The e.f.m. of the cell `Ag|Ag^(+)(0.1M)||Ag^(+)(1M)|Ag` at 298K is

To find the electromotive force (e.m.f.) of the cell `Ag|Ag^(+)(0.1M)||Ag^(+)(1M)|Ag` at 298K, we can follow these steps: ### Step-by-Step Solution: 1. **Identify the Half-Reactions**: - At the anode (oxidation): \( \text{Ag} \rightarrow \text{Ag}^+ + e^- \) - At the cathode (reduction): \( \text{Ag}^+ + e^- \rightarrow \text{Ag} \) 2. **Determine the Number of Electrons Transferred (n)**: - In this case, 1 electron is transferred in both half-reactions.

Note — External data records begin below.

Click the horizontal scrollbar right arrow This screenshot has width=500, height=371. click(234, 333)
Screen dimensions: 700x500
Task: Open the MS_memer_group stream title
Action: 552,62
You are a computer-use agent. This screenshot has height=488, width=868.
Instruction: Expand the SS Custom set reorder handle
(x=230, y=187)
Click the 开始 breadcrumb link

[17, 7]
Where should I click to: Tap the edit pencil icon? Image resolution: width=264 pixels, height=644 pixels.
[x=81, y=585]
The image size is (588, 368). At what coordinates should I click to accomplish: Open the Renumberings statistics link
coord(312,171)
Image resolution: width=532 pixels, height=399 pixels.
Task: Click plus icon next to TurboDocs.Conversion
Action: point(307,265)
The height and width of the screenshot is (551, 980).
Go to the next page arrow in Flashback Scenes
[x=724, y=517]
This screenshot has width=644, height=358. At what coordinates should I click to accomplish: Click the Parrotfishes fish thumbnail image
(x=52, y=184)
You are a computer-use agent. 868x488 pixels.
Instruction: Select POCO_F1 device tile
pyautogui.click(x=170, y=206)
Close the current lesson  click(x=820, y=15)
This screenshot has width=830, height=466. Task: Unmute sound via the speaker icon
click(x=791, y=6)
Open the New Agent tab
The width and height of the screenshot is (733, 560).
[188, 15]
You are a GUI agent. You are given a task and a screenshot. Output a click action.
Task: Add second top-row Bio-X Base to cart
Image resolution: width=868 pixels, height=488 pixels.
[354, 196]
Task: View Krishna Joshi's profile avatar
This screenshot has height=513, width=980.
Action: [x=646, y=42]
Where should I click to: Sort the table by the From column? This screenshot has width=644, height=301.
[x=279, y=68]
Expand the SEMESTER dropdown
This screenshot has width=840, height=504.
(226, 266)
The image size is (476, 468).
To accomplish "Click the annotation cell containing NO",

Therefore, \( n = 1 \). 3. **Use the Nernst Equation**: The Nernst equation is given by: \[ E_{\text{cell}} = E^\circ_{\text{cell}} - \frac{0.059}{n} \log Q \] where \( E^\circ_{\text{cell}} \) is the standard cell potential, \( n \) is the number of moles of electrons transferred, and \( Q \) is the reaction quotient. 4. **Calculate the Standard Cell Potential (E°cell)**: - Since both electrodes are the same metal (Ag), the standard cell potential \( E^\circ_{\text{cell}} = 0 \) V. 5. **Calculate the Reaction Quotient (Q)**: - The reaction quotient \( Q \) is given by the ratio of the concentrations of the products to the reactants: \[ Q = \frac{[\text{Ag}^+]_{\text{cathode}}}{[\text{Ag}^+]_{\text{anode}}} = \frac{1 \, \text{M}}{0.1 \, \text{M}} = 10 \] 6. **Substitute Values into the Nernst Equation**: \[ E_{\text{cell}} = 0 - \frac{0.059}{1} \log(10) \] - Since \( \log(10) = 1 \): \[ E_{\text{cell}} = -0.059 \, \text{V} \] 7. **Final Calculation**: - The e.m.f. of the cell is: \[ E_{\text{cell}} = -0.059 \, \text{V} \] - Since we are interested in the absolute value, we can state: \[ E_{\text{cell}} = 0.059 \, \text{V} \] ### Conclusion: The e.m.f. of the cell `Ag|Ag^(+)(0.1M)||Ag^(+)(1M)|Ag` at 298K is **0.059 V**.